横浜地方裁判所 昭和44年(ワ)470号 判決
以下は、判例タイムズに掲載された記事をそのまま収録しています。オリジナルの判決文ではありません。
〔判決理由〕被告の過失相殺の抗弁について按ずるに、<証拠>を綜合すれば「被告車を運転していた訴外安藤秀臣(当時二八才)は本件事故発生の日より約三ケ月前(昭和四二年七月八日)に第一種普通免許証を取得したばかりであり、当日は同僚に頼まれて平常自己が使用しておらず、従つて車の癖もよく判らない被告車を、被告のお得意先にコンニャクを至急届けるため、初めて運転し急いでおり、前記藤沢県道を大和方面から藤沢方面に向け時速約五五粁で走行してきたところ、目測約一〇〇米の地点に自動車二台(外国車と貨物自動車)が並列停止していて自己の通行帯を完全に塞いでいたので対向車線の状況も十分判らない状態にあつたのに拘らず時速約三〇粁に減速してその外側の外国車の右側を対向車線に入り追越にかかつた途端にその左方から時速約五粁で同車線に入り大和方面に右折せんとする原告車を約一〇米先に発見し急ブレーキをかけたが馴れない車であつたためブレーキが十分きかず遂に衝突してしまつた。」事実が認められる。

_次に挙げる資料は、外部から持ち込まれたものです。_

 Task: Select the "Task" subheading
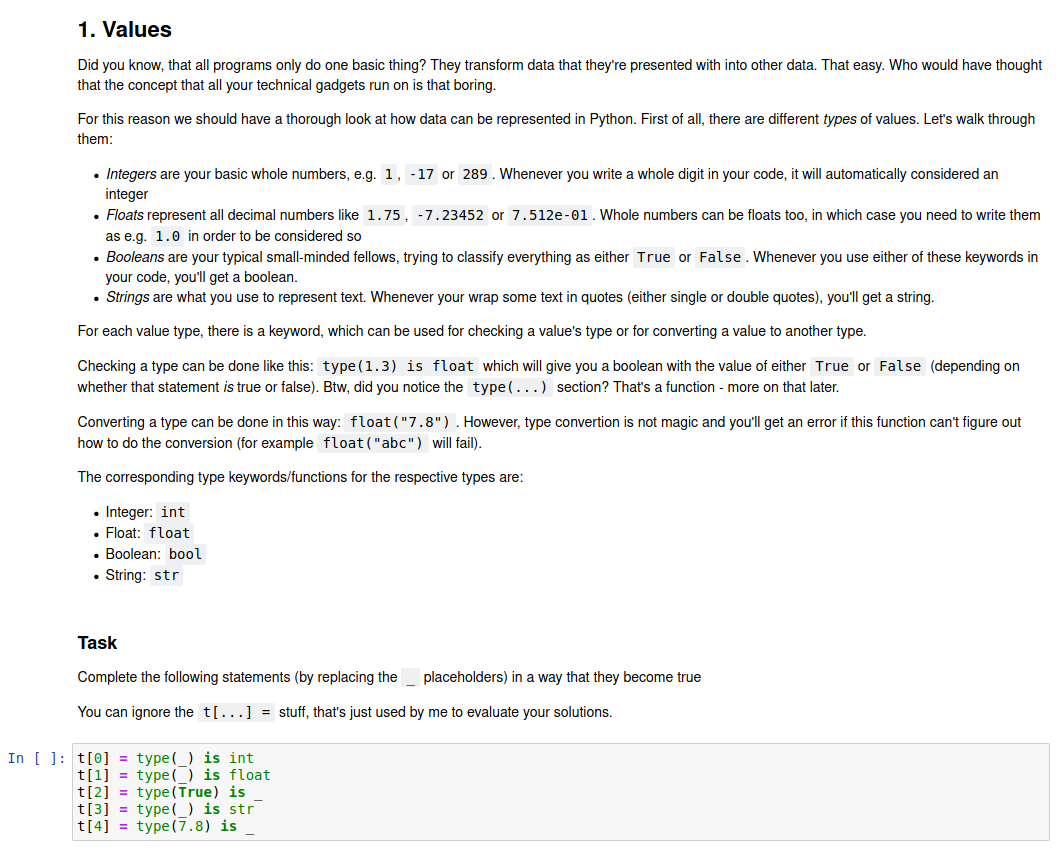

右事実関係の下においては、被告車の運転者訴外安藤は運転歴浅く、しかも不馴れの自動車を運転していたのであるから、急いでいたとはいえ、特に慎重を期し、進路前方を二台の自動車が駐停車して自己の通行帯を完全に塞いでいる理由(例えば、駐停車車両の前方又は対向車線内に事故とか障害があるとか)車の蔭にしばしば人や車があるとかを警戒し自己も亦先行車に追従して一旦停止するか、少くとも対向車線の状況がよく判るような程度に減速又は徐行して警笛を吹鳴して追越しの安全を確保して走行する等事故を未然に防止すべき有効適切な措置を執るべき注意義務(原告本人尋問の結果によれば本件道路には白色の中心線の表示があつた事実が認められるから追越禁止の場所ではなかつたのであるが、本件の如き状態にあつて追越をすることの危険がいかに大であるかは明らかである。)があるのに拘らずこれを怠つた無謀運転をしたのであるから、同人に重大な過失があると解せらるべく、他方原告も亦外国車の運転者が手で合図をし進路をゆずつてくれたとはいえ、駐停車していた二台の自動車に遮られて自己が右折進行しようとする大和方面に向う通行帯の右側の状況は判らずその方向から追越車両が来ることも保しがたい(右のごとく追越禁止の場所ではないから)のであるから、一旦中央線の位置で停車して警笛を吹鳴する等事故の発生を未然に防止すべき注意義務があるのに右の進路譲歩の合図(場合によつては、第三者の帰責事由の競合となり、却つて極めて危険な結果を招来する惧がある。)のみに依拠しかかる注意義務を怠り漫然右折を開始したのは同人の過失といわざるを得ない(これらの点について、横浜地裁昭和四一年三月二四日判決、判例タイムズ189号一八五頁以下参照)。